OBJECTIVE: Duplicate everything from the line containing "You are a computer-use agent. The" down to the line containing "(x=910, y=612)", both included, and nothing else.

MATERIAL FOR THE TASK:
——

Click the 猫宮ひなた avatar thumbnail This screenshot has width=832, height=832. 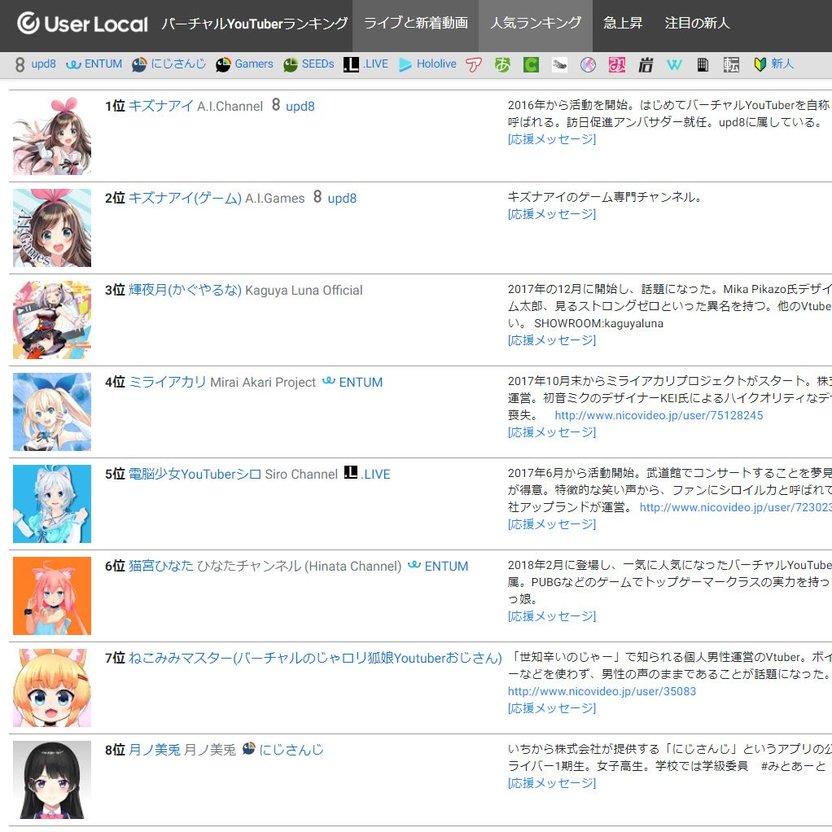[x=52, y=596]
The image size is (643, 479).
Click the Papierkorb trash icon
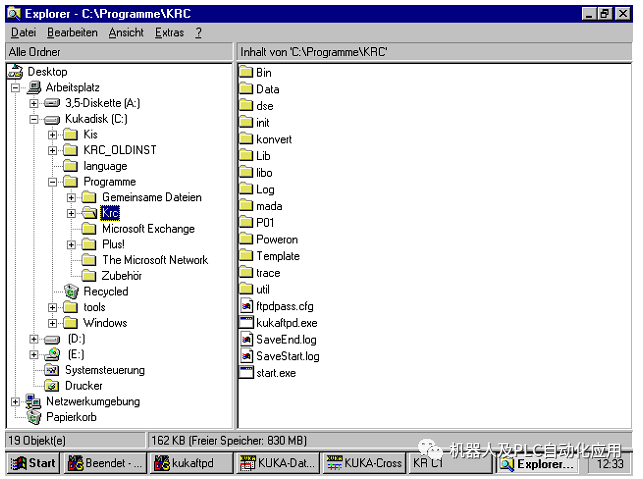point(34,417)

——

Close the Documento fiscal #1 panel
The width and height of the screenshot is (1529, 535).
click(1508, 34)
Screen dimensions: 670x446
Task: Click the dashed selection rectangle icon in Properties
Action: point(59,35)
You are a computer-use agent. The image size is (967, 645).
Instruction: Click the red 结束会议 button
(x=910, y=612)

——

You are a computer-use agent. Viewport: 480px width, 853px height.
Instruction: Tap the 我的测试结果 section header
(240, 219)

——

EXPECTED ANSWER:
You are a computer-use agent. The image size is (967, 645).
Instruction: Click the red 结束会议 button
(x=910, y=612)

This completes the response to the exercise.